More than 409,000 individuals globally – most of them infants in the most impoverished sections of Africa – submitted to malaria last year, the WHO stated in its latest global malaria report, and COVID-19 will most unquestionably make that toll more soaring 2020.
“We estimate that depending on the level of service disruption (due to COVID-19) … there could be an excess of malaria deaths of somewhere between 20,000 and 100,000 in sub-Saharan Africa, most of them in young children,” Pedro Alsonso, director of the WHO’s malaria program, told reporters.
“It’s very likely that excess malaria mortality is larger than the direct COVID mortality.”
The WHO report found 229 million malaria cases globally in 2019. It stated that notwithstanding the unique hurdles of the COVID-19 pandemic, several nations throughout the world had battled hard and held the line fronting the disease.
But “long-term success in reaching a malaria-free world within a generation is far from assured,” it said.
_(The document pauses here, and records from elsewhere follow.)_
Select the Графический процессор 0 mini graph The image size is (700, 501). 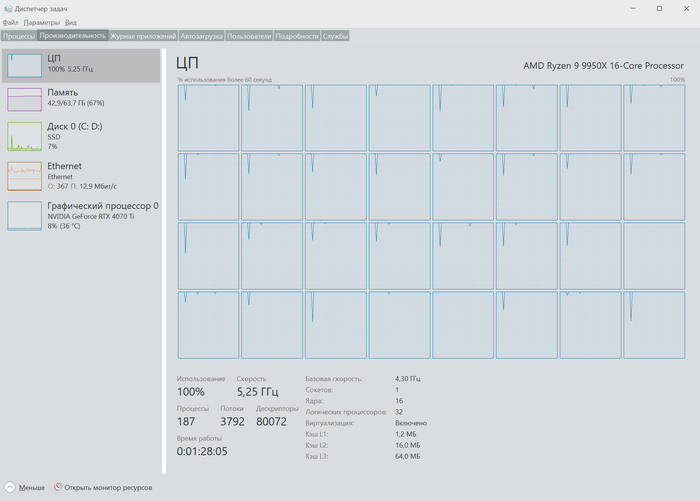25,215
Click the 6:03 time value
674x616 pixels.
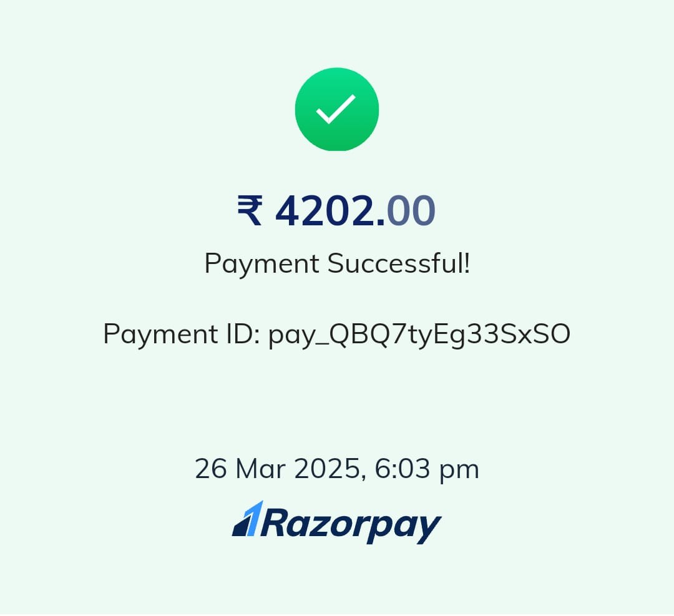(403, 469)
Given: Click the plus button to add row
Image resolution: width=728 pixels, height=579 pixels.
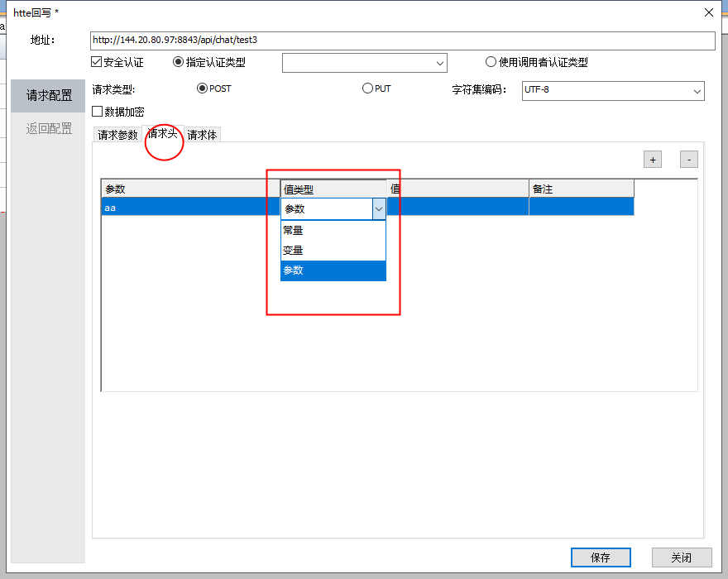Looking at the screenshot, I should [x=654, y=160].
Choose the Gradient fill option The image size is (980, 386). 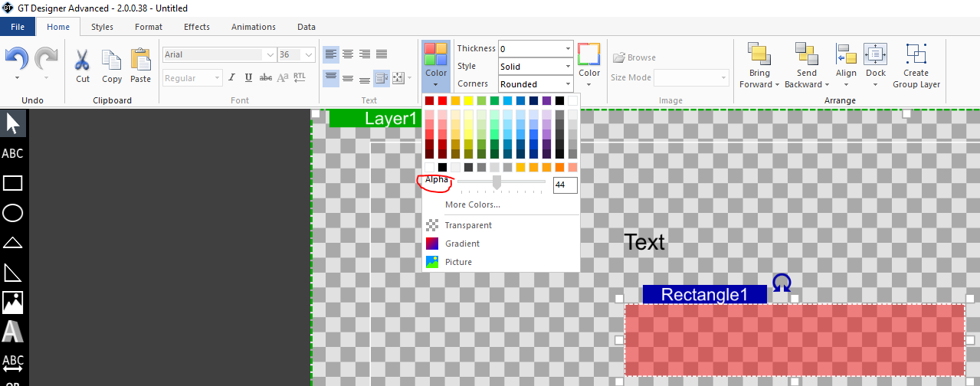(x=462, y=244)
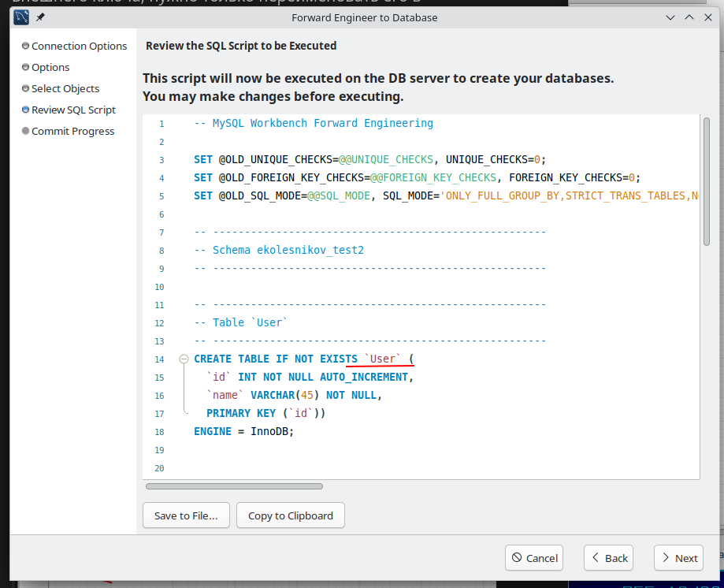Click the underlined `User` table name
The width and height of the screenshot is (724, 588).
tap(383, 359)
Some of the African countries worst hit by malaria have grappled to make notable growth since 2016.
Due to the continuous transmission of malaria via mosquitoes in multiple sectors of the world, half the global population is at risk of catching the disease – and it still kills a child every two minutes. Despite this, the focus of worldwide funding has been redirected, making preventable child mortality more likely.
Peter Sands, executive director of the Global Fund to fight AIDS, tuberculosis, and malaria, said the WHO report’s findings were “extremely timely.”
“The global health world, the media, and politics, are all transfixed by COVID,…and yet we pay very little attention to a disease that is still killing over 400,000 people every year, mainly children,” he told reporters at the briefing.
“And to remind you, this is a disease we do know how to get rid of – so it is a choice that we don’t.”